TASK BRIEF ▸ Retyped exactly and without pictures, the lines from the one with "Instruction: Click the red step 2 marker" through the end of the listing must form the entire answer.

:: SUPPLIED DATA ::

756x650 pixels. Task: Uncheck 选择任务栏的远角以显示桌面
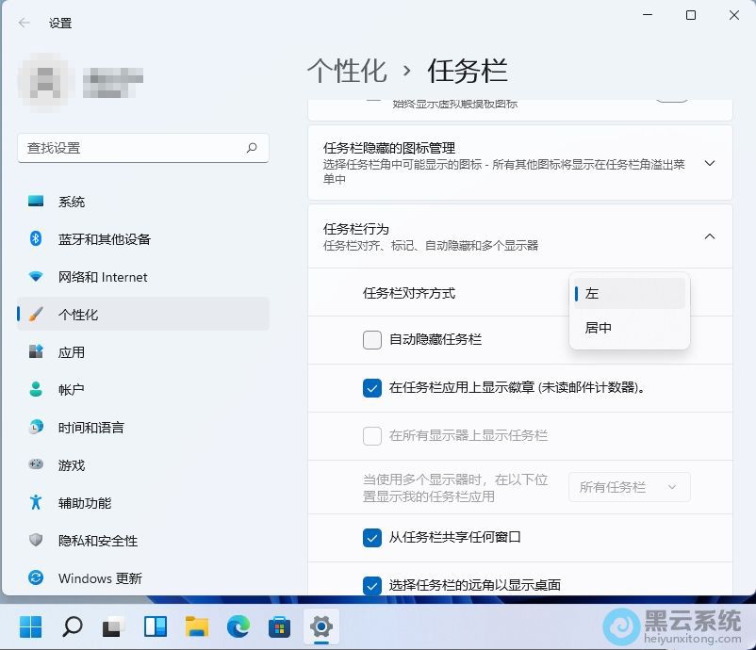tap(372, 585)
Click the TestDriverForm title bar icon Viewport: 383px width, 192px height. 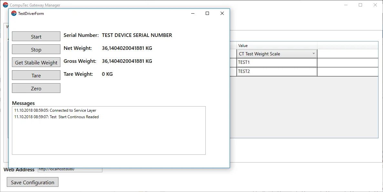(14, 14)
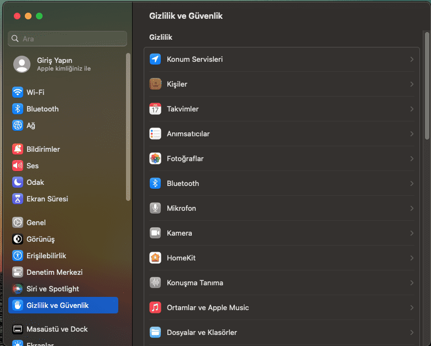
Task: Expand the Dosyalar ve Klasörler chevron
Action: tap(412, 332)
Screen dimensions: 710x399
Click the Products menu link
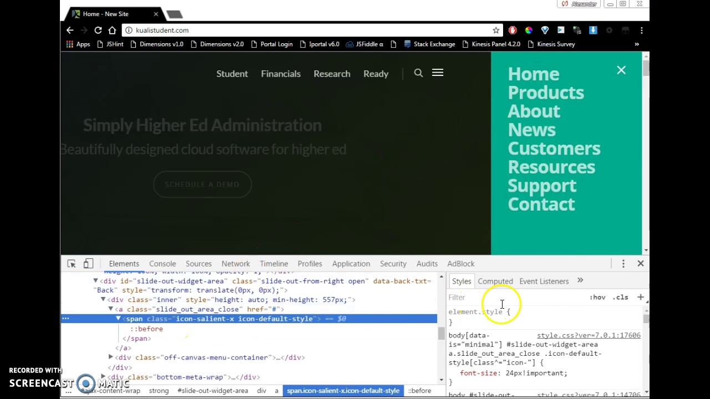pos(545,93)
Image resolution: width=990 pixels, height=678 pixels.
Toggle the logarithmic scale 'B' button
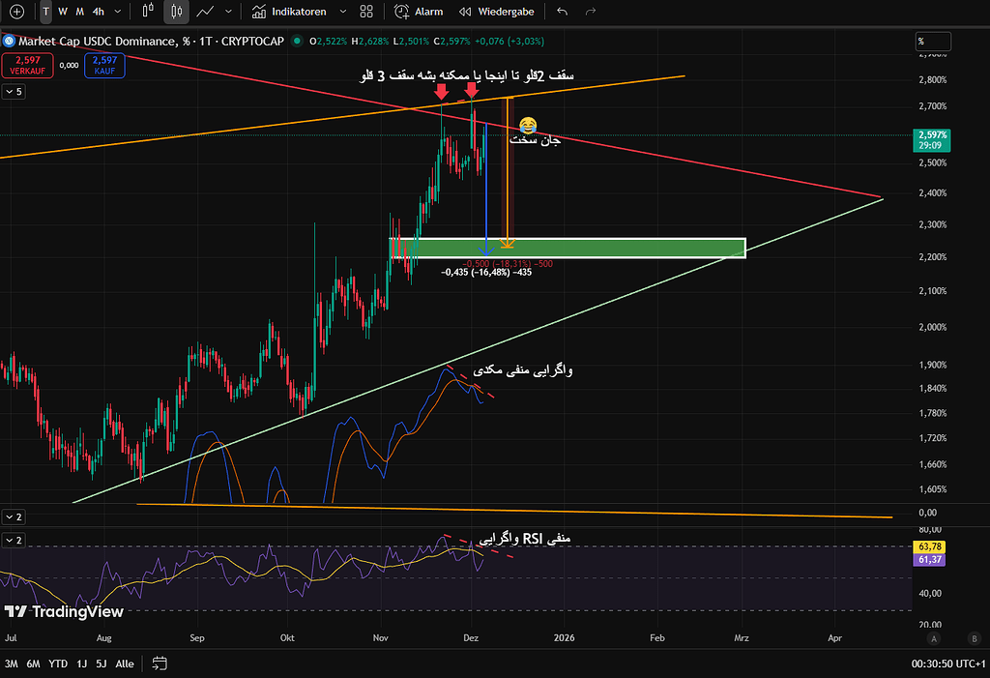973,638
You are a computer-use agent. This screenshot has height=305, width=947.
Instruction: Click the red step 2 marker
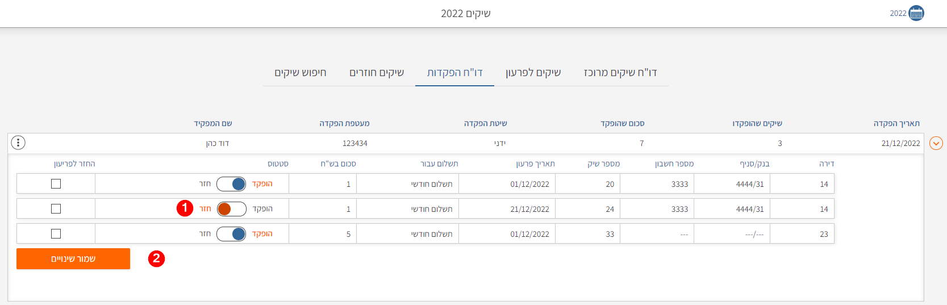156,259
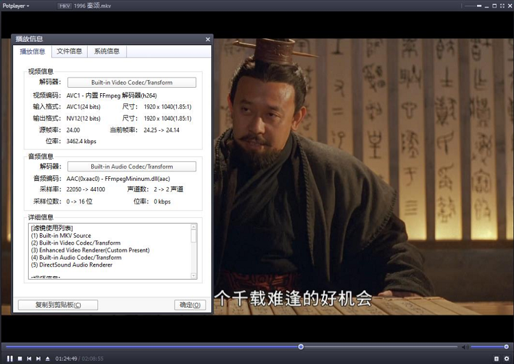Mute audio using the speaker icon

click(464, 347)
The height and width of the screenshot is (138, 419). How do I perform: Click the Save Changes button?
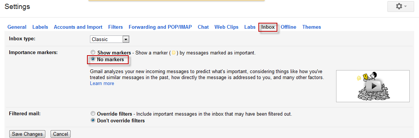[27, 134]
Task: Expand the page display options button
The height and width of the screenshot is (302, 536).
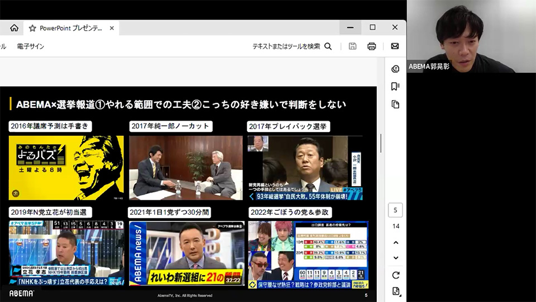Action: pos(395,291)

:::

YOUR RESPONSE ▸
Instruction: Click the red step 2 marker
156,259
Mute audio using the speaker icon

click(464, 347)
The height and width of the screenshot is (138, 419). How do I perform: Click the Save Changes button?
[27, 134]
Task: Expand the page display options button
The height and width of the screenshot is (302, 536).
Action: pos(395,291)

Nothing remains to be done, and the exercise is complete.